Stored data

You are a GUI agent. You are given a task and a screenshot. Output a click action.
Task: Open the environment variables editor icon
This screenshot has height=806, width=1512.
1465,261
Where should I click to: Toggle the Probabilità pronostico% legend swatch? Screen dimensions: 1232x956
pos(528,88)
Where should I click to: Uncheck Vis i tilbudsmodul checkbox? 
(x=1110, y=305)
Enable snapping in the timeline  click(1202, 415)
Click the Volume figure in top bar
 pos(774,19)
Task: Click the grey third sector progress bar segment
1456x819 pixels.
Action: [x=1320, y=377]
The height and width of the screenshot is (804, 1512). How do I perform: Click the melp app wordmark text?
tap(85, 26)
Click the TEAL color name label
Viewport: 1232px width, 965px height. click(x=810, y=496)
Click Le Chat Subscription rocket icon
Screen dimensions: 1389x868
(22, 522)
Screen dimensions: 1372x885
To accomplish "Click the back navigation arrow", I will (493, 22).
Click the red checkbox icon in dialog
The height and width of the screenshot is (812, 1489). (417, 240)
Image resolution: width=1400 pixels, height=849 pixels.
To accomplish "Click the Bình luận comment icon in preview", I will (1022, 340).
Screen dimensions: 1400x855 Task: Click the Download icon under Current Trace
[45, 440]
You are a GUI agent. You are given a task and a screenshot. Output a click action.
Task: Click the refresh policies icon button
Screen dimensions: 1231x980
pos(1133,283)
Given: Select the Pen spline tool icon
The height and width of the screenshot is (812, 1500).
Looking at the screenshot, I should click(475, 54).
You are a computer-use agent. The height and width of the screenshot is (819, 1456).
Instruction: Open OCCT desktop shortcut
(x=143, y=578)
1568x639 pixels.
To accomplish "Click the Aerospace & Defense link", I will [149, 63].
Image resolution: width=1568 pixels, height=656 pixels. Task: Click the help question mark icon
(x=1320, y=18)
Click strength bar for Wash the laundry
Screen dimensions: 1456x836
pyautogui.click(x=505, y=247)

WHAT YOU SHOULD DO >> Please reproduce every record shown above, exactly as written.

RESPONSE >>
You are a GUI agent. You are given a task and a screenshot. Output a click action.
Task: Open the environment variables editor icon
This screenshot has height=806, width=1512.
1465,261
Where should I click to: Toggle the Probabilità pronostico% legend swatch? Screen dimensions: 1232x956
pos(528,88)
Where should I click to: Uncheck Vis i tilbudsmodul checkbox? 
(x=1110, y=305)
Enable snapping in the timeline  click(1202, 415)
Click the Volume figure in top bar
 pos(774,19)
Task: Click the grey third sector progress bar segment
1456x819 pixels.
Action: [x=1320, y=377]
The height and width of the screenshot is (804, 1512). How do I perform: Click the melp app wordmark text?
tap(85, 26)
Click the TEAL color name label
Viewport: 1232px width, 965px height. click(x=810, y=496)
Click Le Chat Subscription rocket icon
Screen dimensions: 1389x868
(22, 522)
Screen dimensions: 1372x885
To accomplish "Click the back navigation arrow", I will (493, 22).
Click the red checkbox icon in dialog
The height and width of the screenshot is (812, 1489). (417, 240)
Image resolution: width=1400 pixels, height=849 pixels.
To accomplish "Click the Bình luận comment icon in preview", I will (1022, 340).
Screen dimensions: 1400x855 Task: Click the Download icon under Current Trace
[45, 440]
You are a GUI agent. You are given a task and a screenshot. Output a click action.
Task: Click the refresh policies icon button
Screen dimensions: 1231x980
pos(1133,283)
Given: Select the Pen spline tool icon
The height and width of the screenshot is (812, 1500).
Looking at the screenshot, I should click(475, 54).
You are a computer-use agent. The height and width of the screenshot is (819, 1456).
Instruction: Open OCCT desktop shortcut
(x=143, y=578)
1568x639 pixels.
To accomplish "Click the Aerospace & Defense link", I will [149, 63].
Image resolution: width=1568 pixels, height=656 pixels. Task: Click the help question mark icon
(x=1320, y=18)
Click strength bar for Wash the laundry
Screen dimensions: 1456x836
pyautogui.click(x=505, y=247)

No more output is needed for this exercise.